The verdict stunned the Dutch government as well as the plaintiffs who have campaigned on the issue for more than a decade and had almost given up.
If the ruling is upheld by the Supreme Court, there could be hundreds of claims for damages from relatives from some of the estimated 8,000 Bosnian Muslim males butchered by the Bosnian Serb forces under General Ratko Mladic, who faces charges of genocide for the crime in The Hague.
As well as finding the Netherlands responsible for the fate of some of the victims, the verdict also has international ramifications as it rejected the Dutch government’s argument that its troops stationed in Srebrenica were under UN authority.
“It has been established that states who take part in UN peacekeeping operations cannot not be responsible for their actions. It’s all about effective control,” said Liesbeth Zegveld, the lawyer for the two Bosnian plaintiffs.
Two relatives of some of the estimated 8,000 murdered, Hasan Nuhanovic and Rizo Mustafic, have campaigned for years to get the UN and the Netherlands bear partial blame for the atrocities on the grounds that at the time Srebrenica, in eastern Bosnia, was a UN-declared “safe haven” manned by Dutch troops serving with the UN.
A Dutch court rejected their arguments in 2008, ruling that the Netherlands could not be held responsible as the Dutch troops were under UN authority. A parallel case ruled that the UN was immune to prosecution.
Tuesday’s appeal court verdict stunned the Dutch government and even blindsided the litigants.
“This comes as a surprise. We will have to study the ruling and then decide on our next steps,” a Dutch defense ministry spokesman said.

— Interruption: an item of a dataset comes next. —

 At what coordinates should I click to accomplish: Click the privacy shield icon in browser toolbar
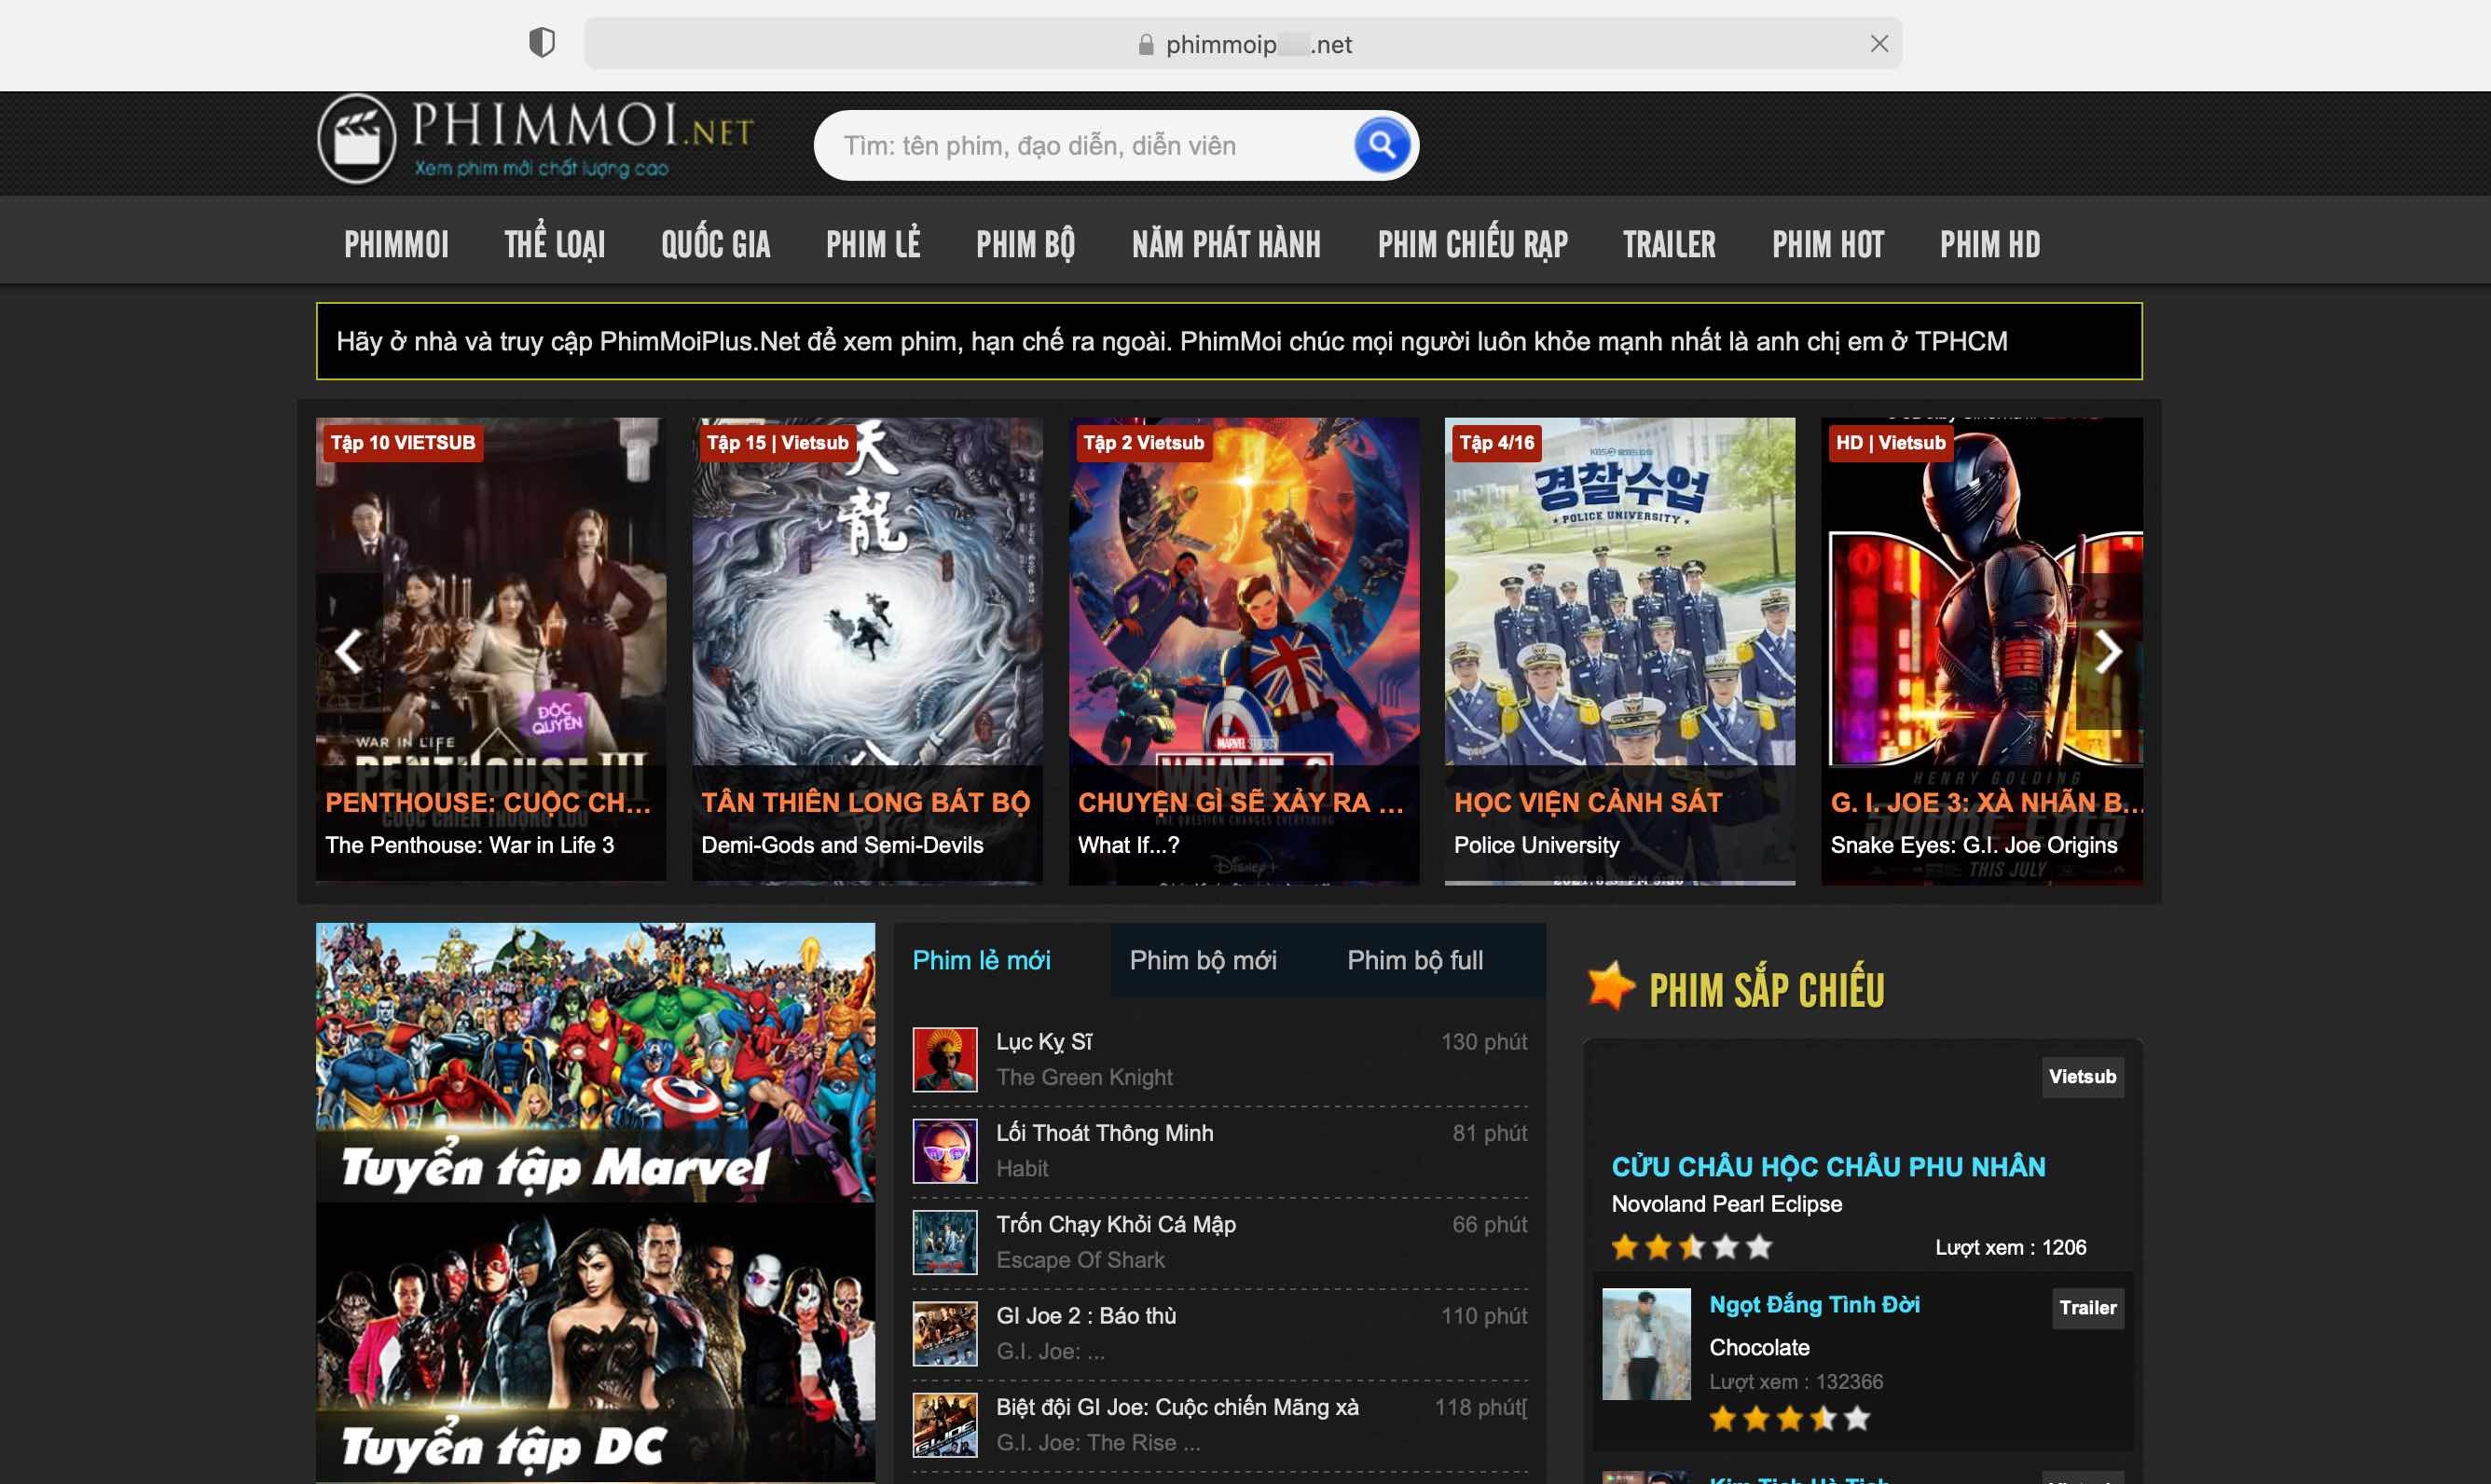click(541, 43)
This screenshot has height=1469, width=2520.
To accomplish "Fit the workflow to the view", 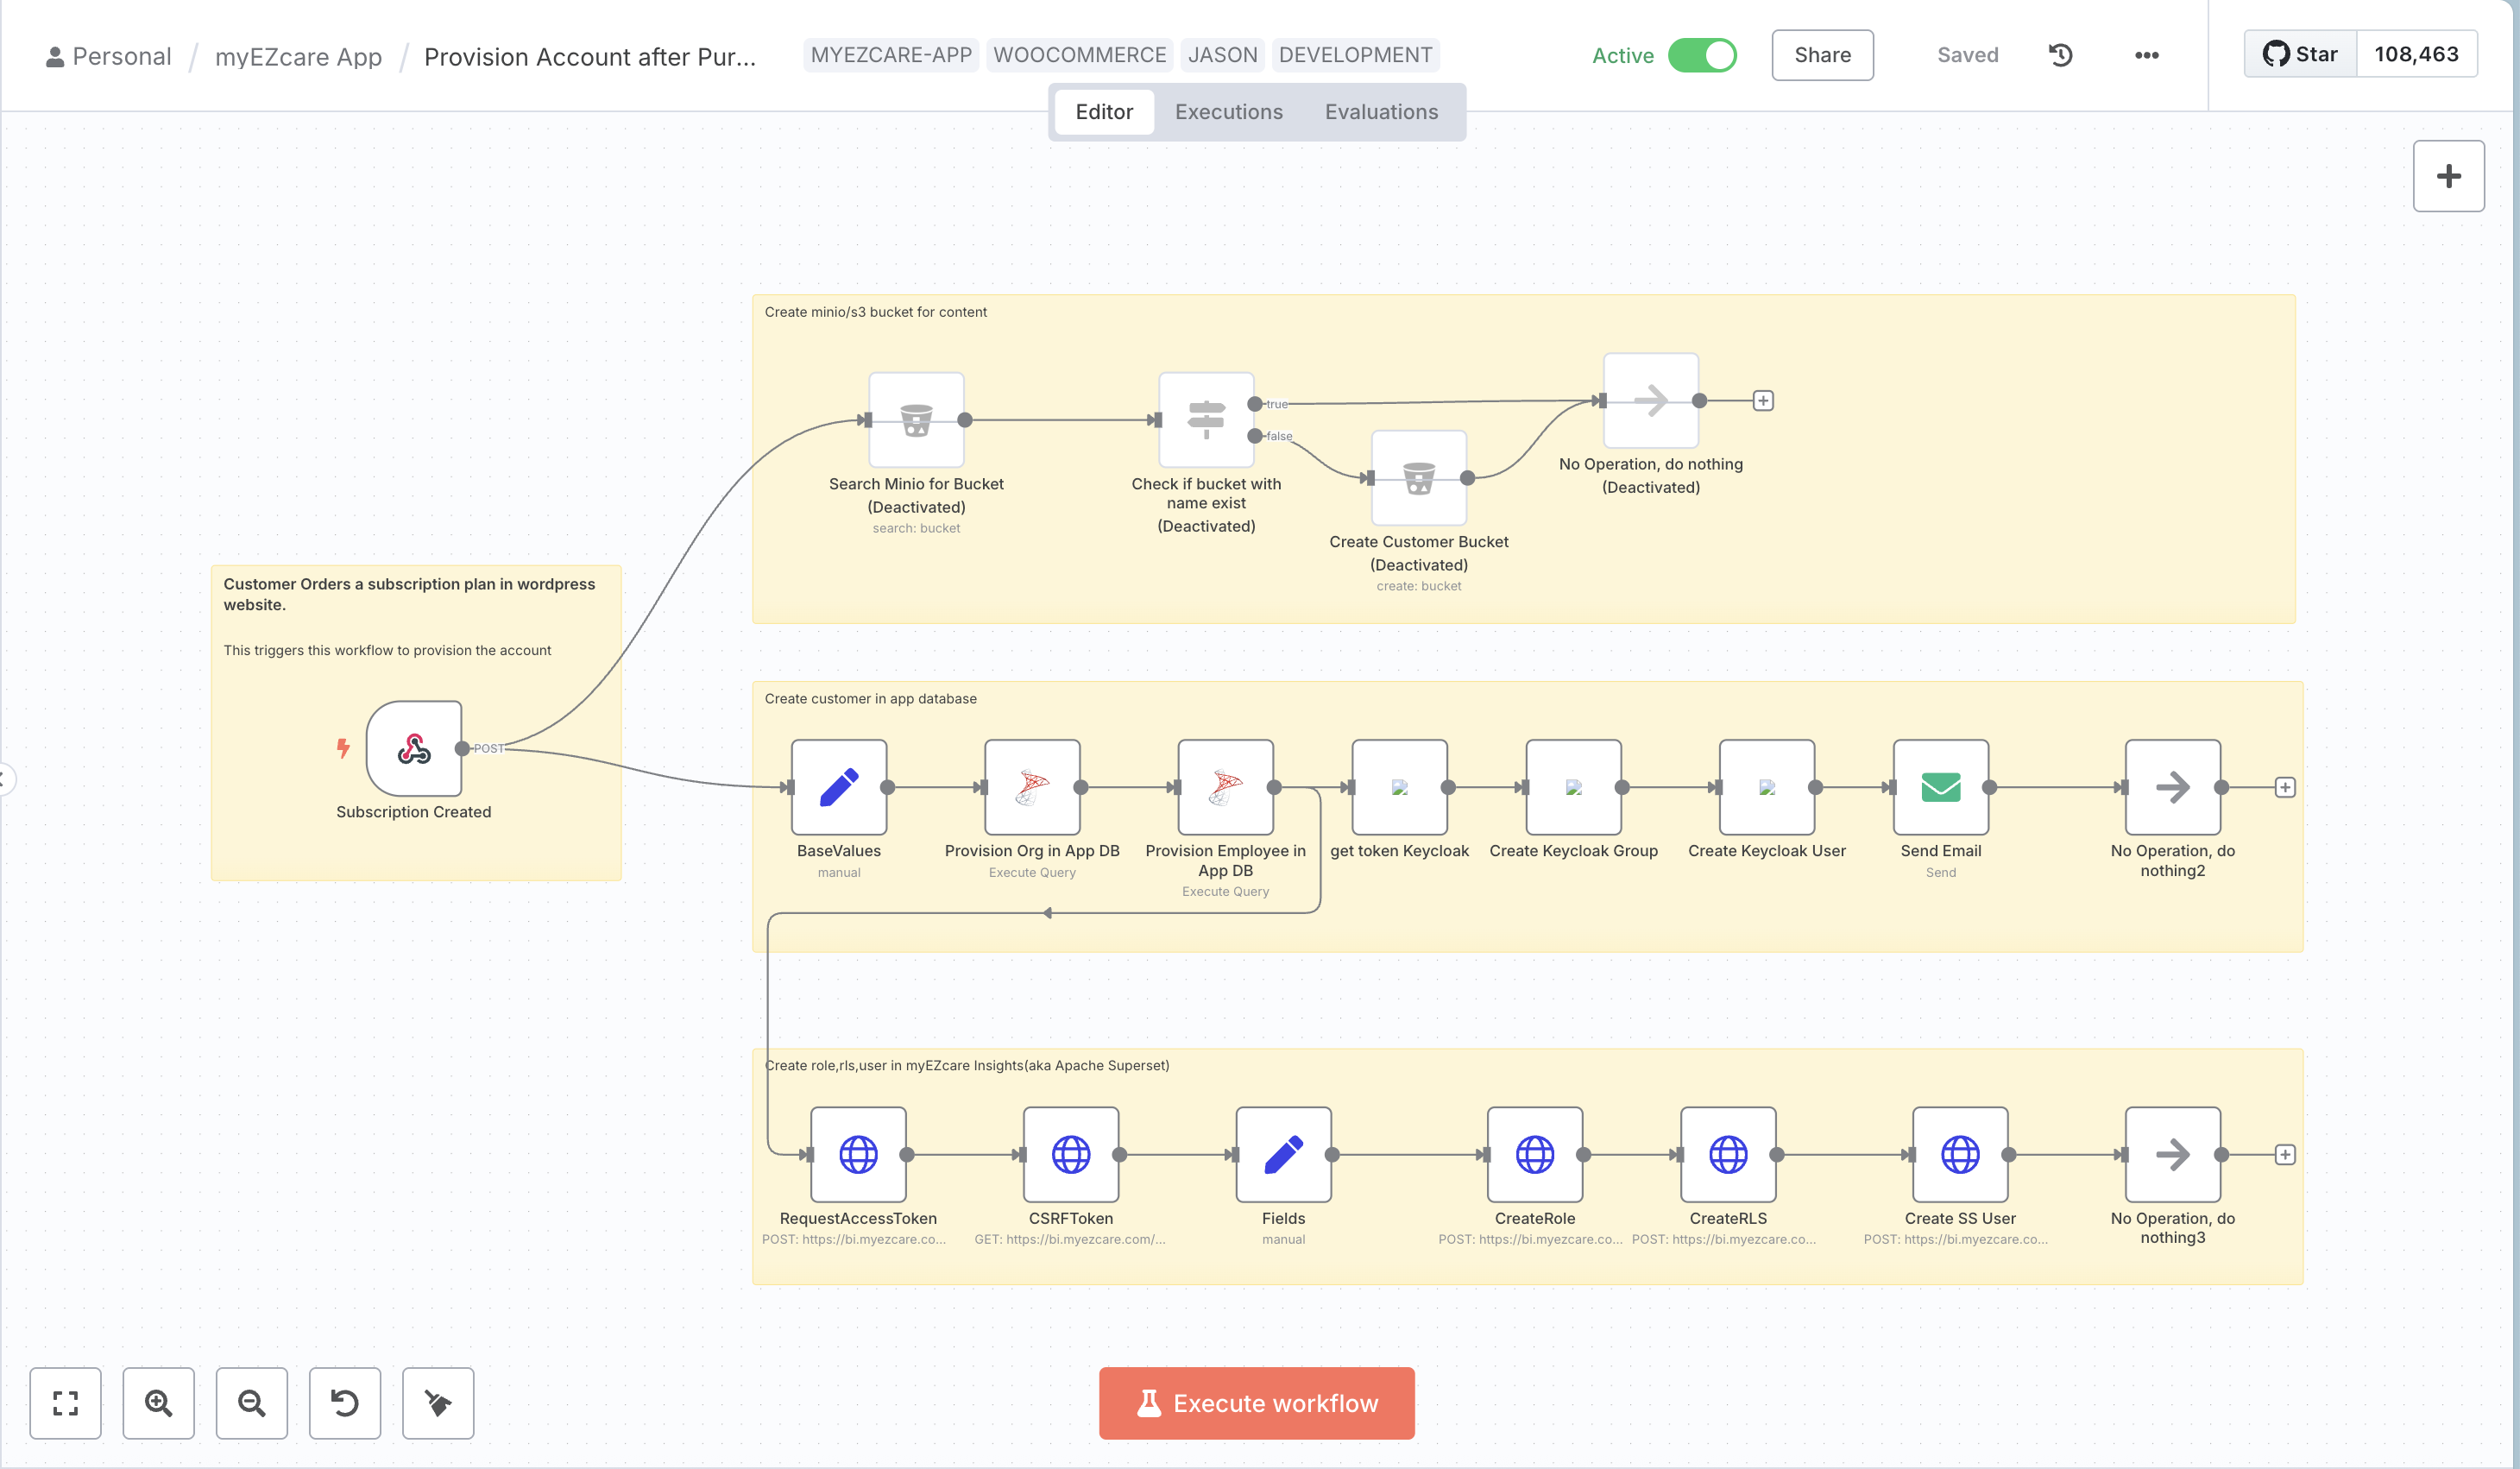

Nuhanovic, the Bosnian Muslim who was the prime mover in the eight-year case, was taken aback.
“I wouldn’t say I’m happy,” he said. “I wasn’t prepared for this. I’ve had so many difficulties. The Dutch state completely denied responsibility.”
Nuhanovic was a translator for the Dutch troops in Srebrenica in July 1995 when the besieged Muslim enclave was overrun by Serbian forces under Mladic. Mustafic was working at the Dutch base at Potocari as an electrician.
About 5,000 people — including 239 adult males — had crowded into the Dutch Potocari compound seeking shelter.
Nuhanovic was allowed to stay on the base when the Dutch commanders ordered most to leave. He pleaded with Colonel Robert Franken to let his father, mother, and younger brother stay. The outcome was a heartrending Sophie’s Choice moment.
Nuhanovic’s father had been a member of a trio of Srebrenica Muslims negotiating with Mladic days earlier. Because of that, at the last minute as the buses were leaving, Franken told the father he could stay. “Can my younger son also stay?” the father asked. “No,” he was told.
The father went with his wife and son. None of them were seen alive again.
Nuhanovic is also mulling criminal charges against Franken and his superior officer in Srebrenica at the time, Tom Karremans.
The judges yesterday dismissed the argument that the UN alone was responsible and that the Dutch authorities had no liability.
“The Dutch state is responsible for the death of these men because [UN peacekeepers] Dutchbat should not have handed them over,” the judges found.
The relatives of the two plaintiffs were expelled from the Dutch military compound following days of Serbian marauding.
“The Dutchbat had been witness to multiple incidents in which the Bosnian Serbs mistreated or killed male refugees outside the compound. The Dutch therefore knew that ... the men were at great risk if they were to leave the compound,” the court said.